== Information shown ==
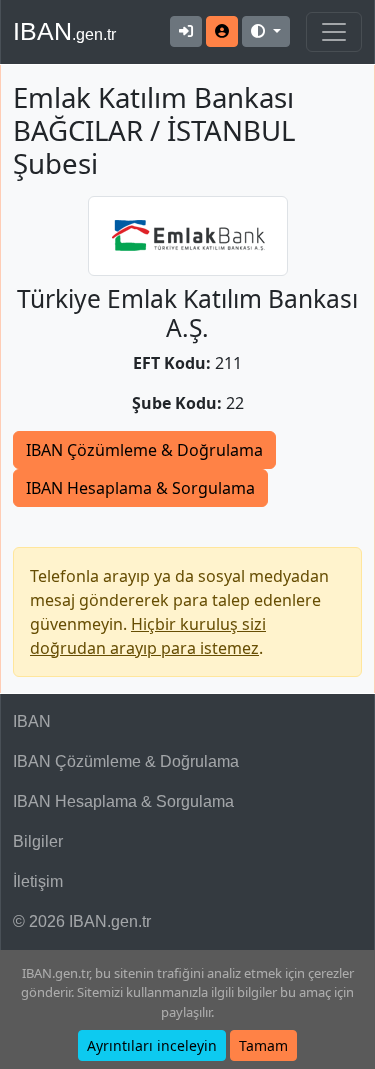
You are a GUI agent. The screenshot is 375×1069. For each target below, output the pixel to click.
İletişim (38, 881)
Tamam (263, 1045)
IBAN (64, 31)
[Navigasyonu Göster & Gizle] (334, 32)
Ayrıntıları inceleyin (152, 1045)
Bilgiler (38, 841)
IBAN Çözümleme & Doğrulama (144, 450)
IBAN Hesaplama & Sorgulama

== The problem ==
Filter the data for the string "IBAN" and copy every line that has it.

== Result ==
IBAN (64, 31)
IBAN Çözümleme & Doğrulama (144, 450)
IBAN Hesaplama & Sorgulama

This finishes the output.